* **TASK GOAL**:
Copy the records below from the line containing "Screen dimensions: 318x565" down to the end of the records, renaming "screenshot" to "image" and changing nothing else. Omit the pictures.

* **PROVIDED INFORMATION**:

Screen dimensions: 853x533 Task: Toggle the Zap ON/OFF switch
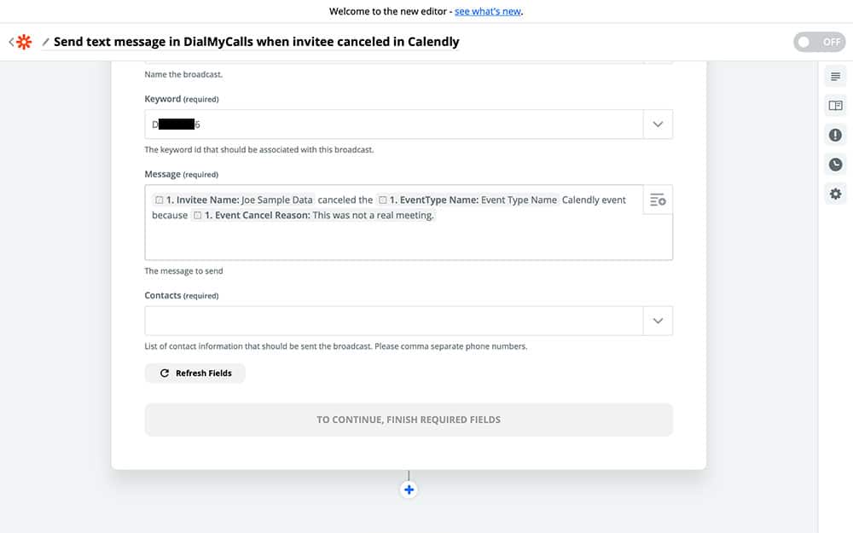click(819, 42)
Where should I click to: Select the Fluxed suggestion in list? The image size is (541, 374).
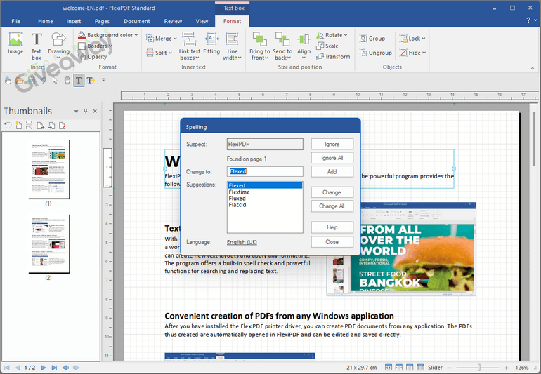237,199
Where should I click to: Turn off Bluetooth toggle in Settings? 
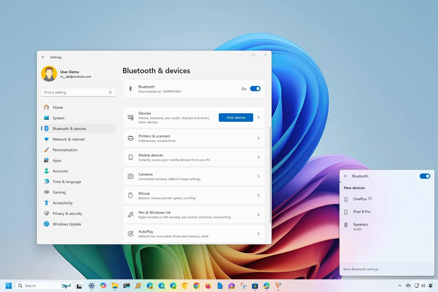tap(255, 89)
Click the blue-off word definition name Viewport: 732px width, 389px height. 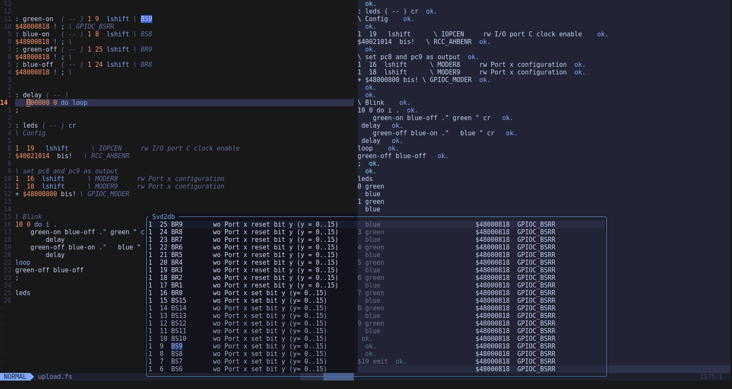(x=38, y=65)
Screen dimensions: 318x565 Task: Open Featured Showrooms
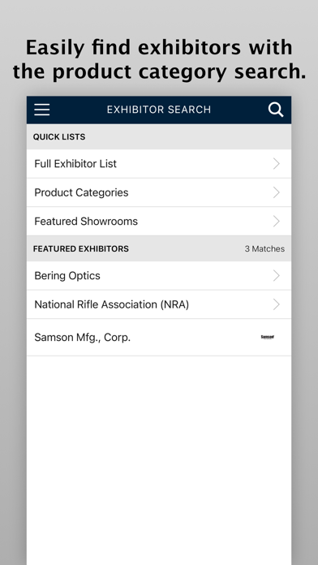[x=159, y=222]
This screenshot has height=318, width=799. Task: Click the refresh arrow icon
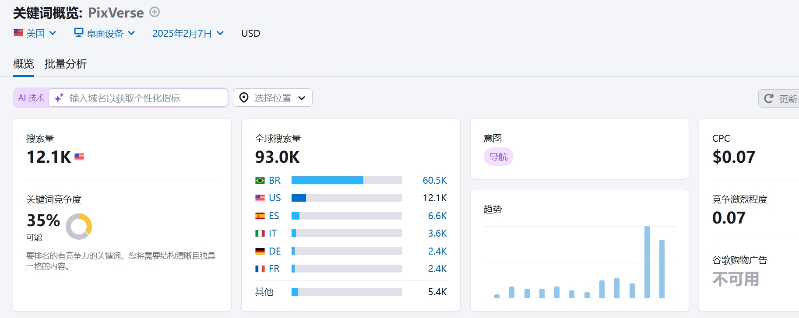(x=769, y=98)
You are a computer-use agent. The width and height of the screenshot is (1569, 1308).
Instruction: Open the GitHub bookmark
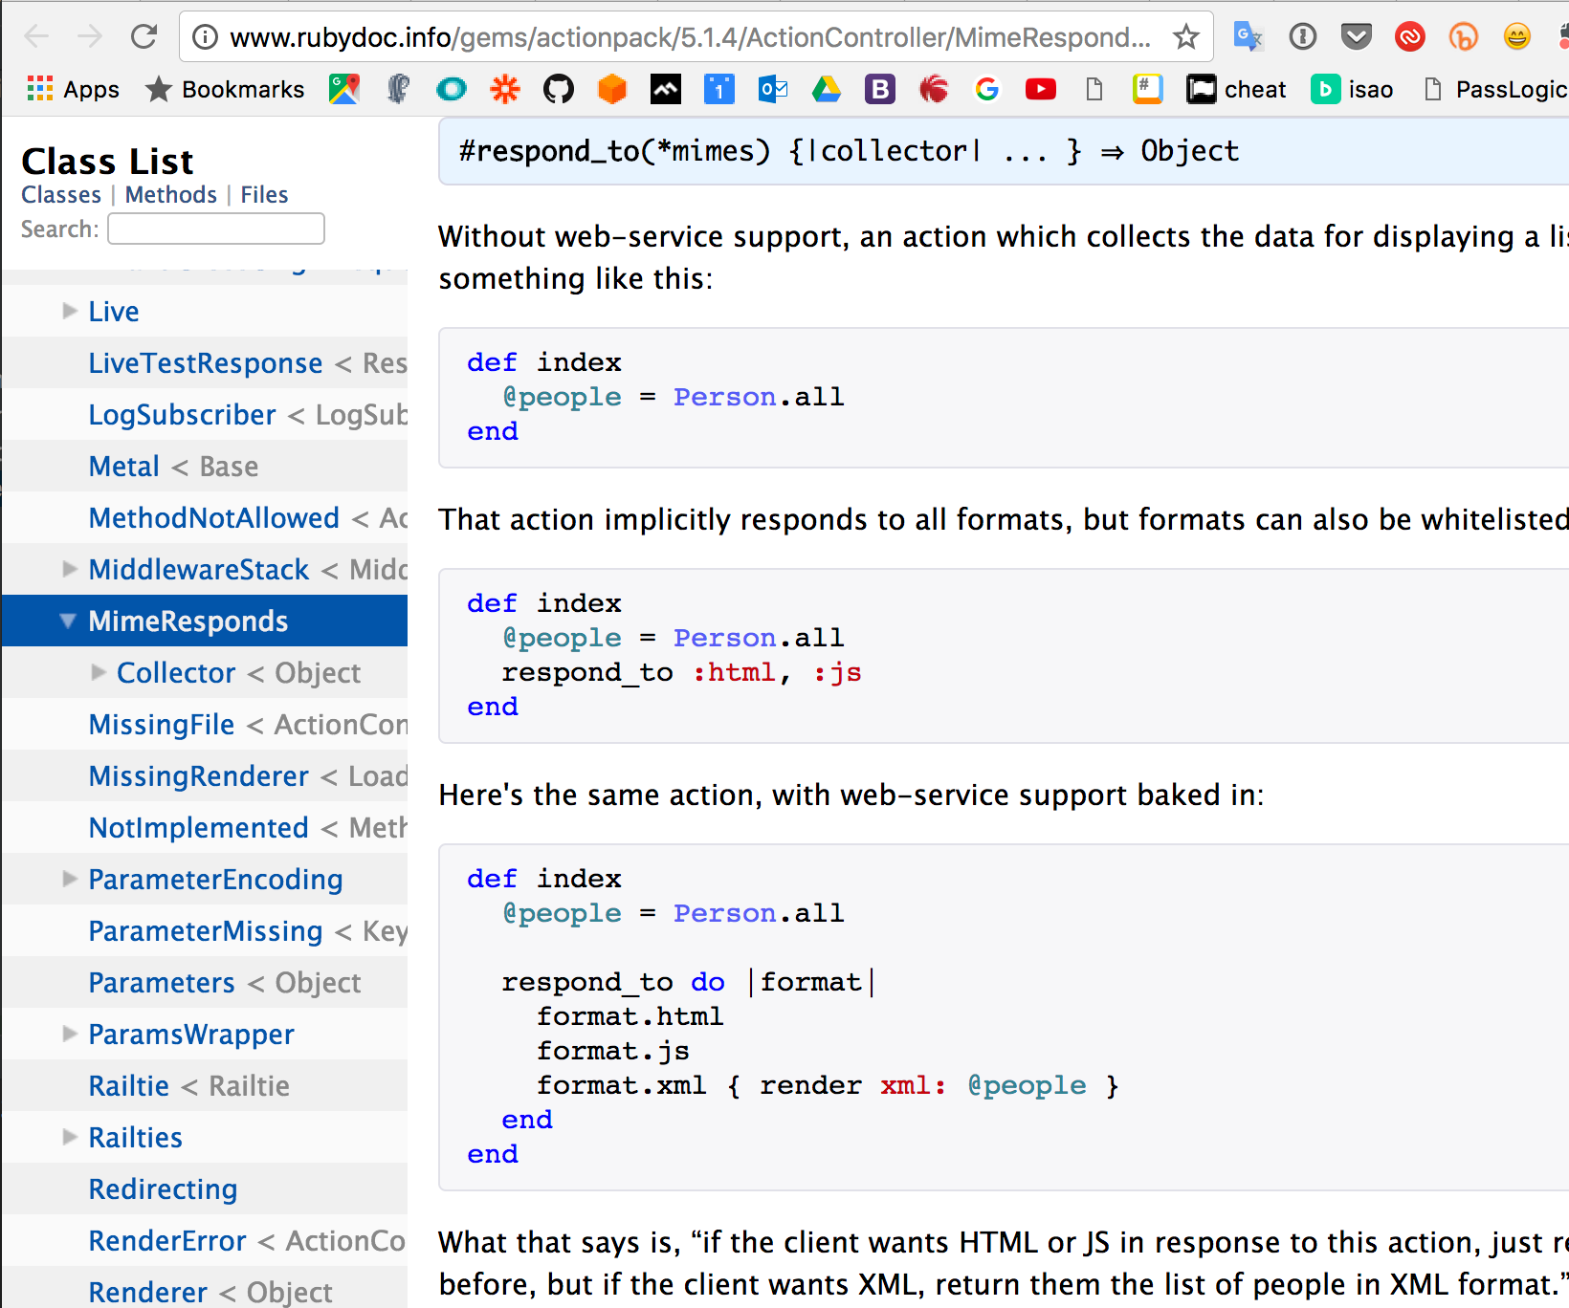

* **RESPONSE FOR THIS EXERCISE**:
Screen dimensions: 318x565 Task: Open Featured Showrooms
[x=159, y=222]
This image has height=318, width=799. Task: Click the refresh arrow icon
(x=769, y=98)
You are a computer-use agent. The width and height of the image is (1569, 1308).
Instruction: Open the GitHub bookmark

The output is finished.